# Pick & Pull disc brake swap



## kjk990 (Sep 1, 2010)

Any ideas for a disc brake setup that I can get from Pick & Pull for my 67 GTO. I have drum brakes without a booster now and I'm in desperate need of a temporary upgrade until I can afford an quality set. Anything has to be better than what I have.

Also a step by step install guide would be handy.

Thanks.


----------



## Instg8ter (Sep 28, 2010)

The 69'-74 single piston calipers, spindles and rotors off of any a-body will work and do just fine at slowing these beasts down. they are pretty much bolt ons (think i had to enlarge one hole on spindle), and rotors are inexpensive and easy to find.


----------



## 68GTO4004Spd (Jun 19, 2008)

Good luck finding older car parts at a junk yard. Here in Ohio, the illegal mexicans have stripped everything usefull off of every car there.


----------



## geeteeohguy (Feb 2, 2008)

As said, any '69-'72 A body: Cutlass, Skylark, Malibu, Tempest, etc. Direct bolt on, nothing rubs, no fabrication needed, alignment angles stay the same, cheap, and works excellent (factory parts!!). We did one many moons ago on a '65 GTO for a total cost of $90........still working great.


----------



## Mr. P-Body (Jan 20, 2011)

Agreed on the '69-'72 stuff. NOTE: '73 and '74 A-body has different spindles and brakes.

Another group that "fits" are from the E-bodies, Grand Prix, Monte Carlo and Riviera, '69-'72. Of course, if you come across a '69 Monte Carlo, BUY THE WHOLE CAR!!! (they didn't make them 'til '70. Argh! Argh! Humor...). 

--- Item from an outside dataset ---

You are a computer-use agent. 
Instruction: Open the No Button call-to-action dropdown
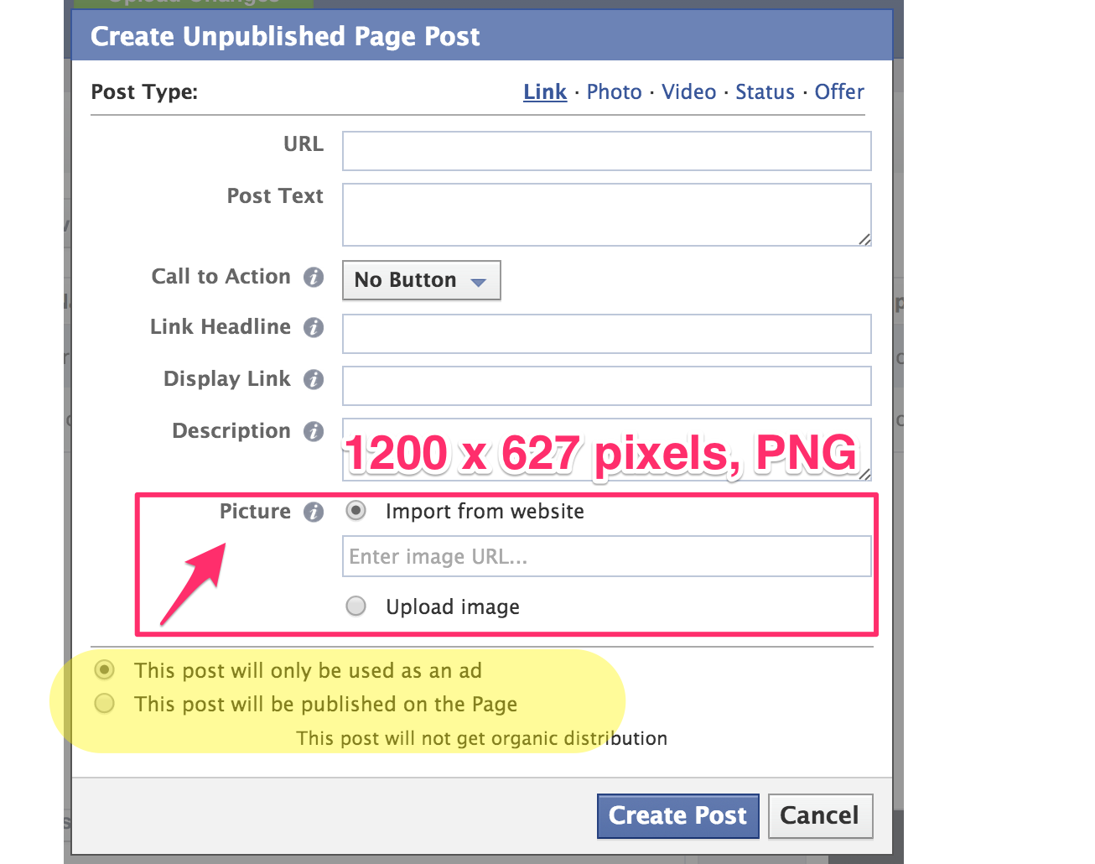422,280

You WILL need a booster and proportioning valve. Very important. 

Jim


----------



## kjk990 (Sep 1, 2010)

has anyone seen the guy on E bay that sells spindles that fit the 67 GTO(and other cars) but allow you to use brakes off of 80's cars?


----------



## geeteeohguy (Feb 2, 2008)

The '69-'72 brakes are readily available and are heavy duty excellent units. They are in no way inferior to brakes found on '80's vintage vehicles. You should be able to get the rotors and loaded reman calipers from any parts house.


----------



## xcmac26 (Dec 1, 2008)

ebay, about 400 bucks for a kit that has everything you need. when i started visiting bone yards, they didn't have old cars and wanted about 250 or 300 for the parts if hey sourced them


----------



## Thumpin455 (Feb 17, 2010)

I havent seen a car older than 1980 in a yard since 95 or so. Most got crushed or parted as the value went up. You can get a kit that will let you use the drum spindles with disc rotors and a caliper bracket. I know about buying a $600+ kit to swap the drums out, did that on the 65. Lucky for me the 70 had disc, so does the 72.

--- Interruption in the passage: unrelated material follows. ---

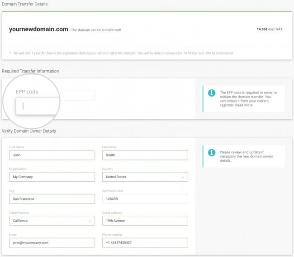
Task: Click the First Name field containing John
Action: 52,155
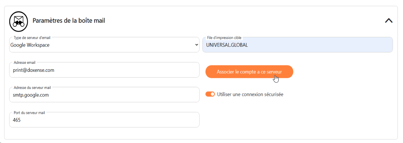Click the mailbox binoculars icon
Screen dimensions: 403x143
tap(19, 21)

Swap meets would be better to find that stuff than junk yards, but you never know. It depends on where you live.


----------



## lewy222 (Apr 17, 2011)

Thumpin455 said:


> I havent seen a car older than 1980 in a yard since 95 or so. Most got crushed or parted as the value went up.
> 
> Swap meets would be better to find that stuff than junk yards, but you never know. It depends on where you live.


There are junkyards out there with old stuff in them! I aint tellin where, but this is my parts store!


----------



## likethat (Oct 5, 2007)

I spy with my eye a 73 or 74 ventura


----------



## OrbitOrange (Jul 5, 2010)

I have the front stuff on a 70 chevelle. I can look at it and make sure everything is there if your intrested?


----------